Install the necessary libraries by adding the following imports to your Python script:

import xarray as xr
import os
import geopandas as gpd
import pandas as pd

Downloading climate data from “Cache B”

(!) Access to this data is conditioned to special access authorization. Please refer to DestinE’s data policy for more details: https://destine-data-lake-docs.data.destination-earth.eu/en/latest/dedl-discovery-and-data-access/DestinE-Data-Policy-for-DestinE-Digital-Twin-Outputs/DestinE-Data-Policy-for-DestinE-Digital-Twin-Outputs.html

The climate data is stored in “Cache B” as NetCDF files and can be read using the xarray library in Python. Below is an example of available collections in Cache B:

cache_b_collections = [
    "https://cacheb.dcms.destine.eu/era5/reanalysis-era5-land-no-antartica-v0.zarr",
    "https://cacheb.dcms.destine.eu/era5/reanalysis-era5-single-levels-v0.zarr",
    "https://cacheb.dcms.destine.eu/d1-climate-dt/ScenarioMIP-SSP3-7.0-IFS-NEMO-0001-high-sfc-v0.zarr",
    "https://cacheb.dcms.destine.eu/d1-climate-dt/ScenarioMIP-SSP3-7.0-IFS-NEMO-0001-high-o2d-v0.zarr",
    "https://cacheb.dcms.destine.eu/d1-climate-dt/ScenarioMIP-SSP3-7.0-IFS-NEMO-0001-high-pl-v0.zarr",
    "https://cacheb.dcms.destine.eu/d1-climate-dt/ScenarioMIP-SSP3-7.0-ICON-0001-high-sfc-v0.zarr",
]

You can load a collection using xarray as follows:

da = xr.open_dataset(
    cache_b_collections[0],
    engine='zarr',
    storage_options={"client_kwargs": {"trust_env": "true"}},
    chunks={}
)

Once the dataset is loaded, you can select specific variables of interest. For example:

da = da[['tp']]  # Selecting the variable 'tp' (total precipitation)
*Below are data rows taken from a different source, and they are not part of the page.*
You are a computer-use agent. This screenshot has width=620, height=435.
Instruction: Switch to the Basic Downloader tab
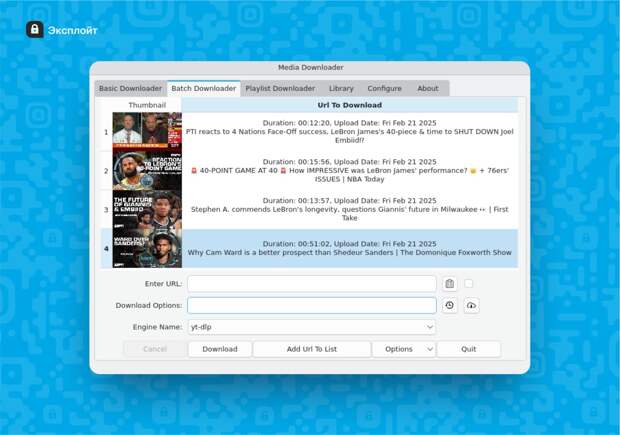pos(130,89)
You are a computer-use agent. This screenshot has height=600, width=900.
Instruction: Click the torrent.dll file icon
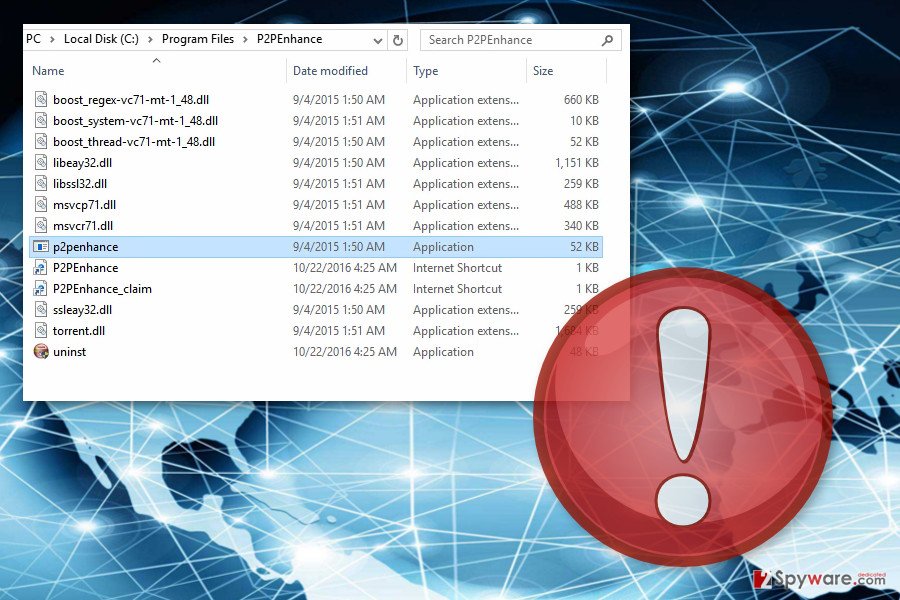pos(41,330)
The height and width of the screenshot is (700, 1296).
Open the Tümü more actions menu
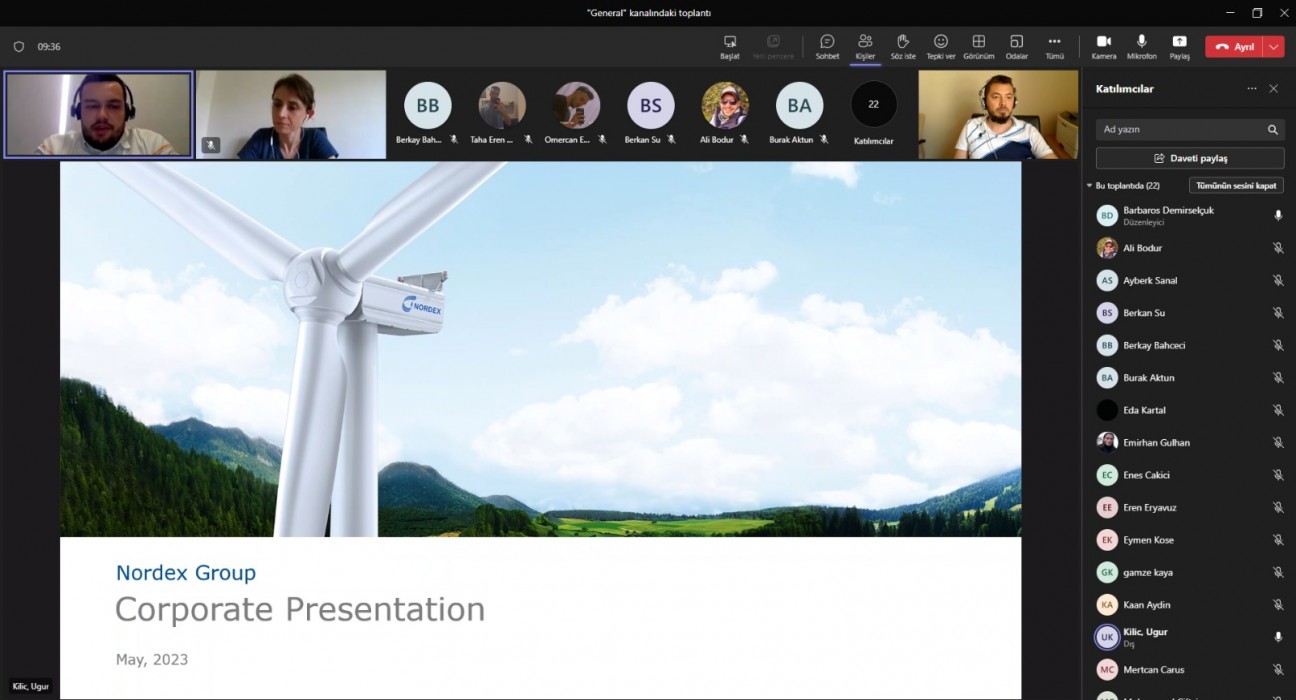click(1054, 42)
Viewing and Saving Data Locally

At this stage, the data is not downloaded but simply “viewed.” To save the data locally, you can use the following method:

path_export = "/path/to/netcdf_file.nc"
data.to_netcdf(path_export)

The saved NetCDF file can be easily reopened later:

data = xr.open_dataset(path_export)

Downloading shapefiles for geographical zones

Shapefiles are used to define geographical zones (e.g., cities, countries). While shapefiles can be sourced from various platforms online, for this project, we use Eurostat’s resources: Eurostat GISCO

Once downloaded, the shapefiles can be loaded into Python using the geopandas library:

shapefile = gpd.read_file(path_data)

The loaded shapefile is similar to a pandas DataFrame, allowing you to perform standard operations for data processing.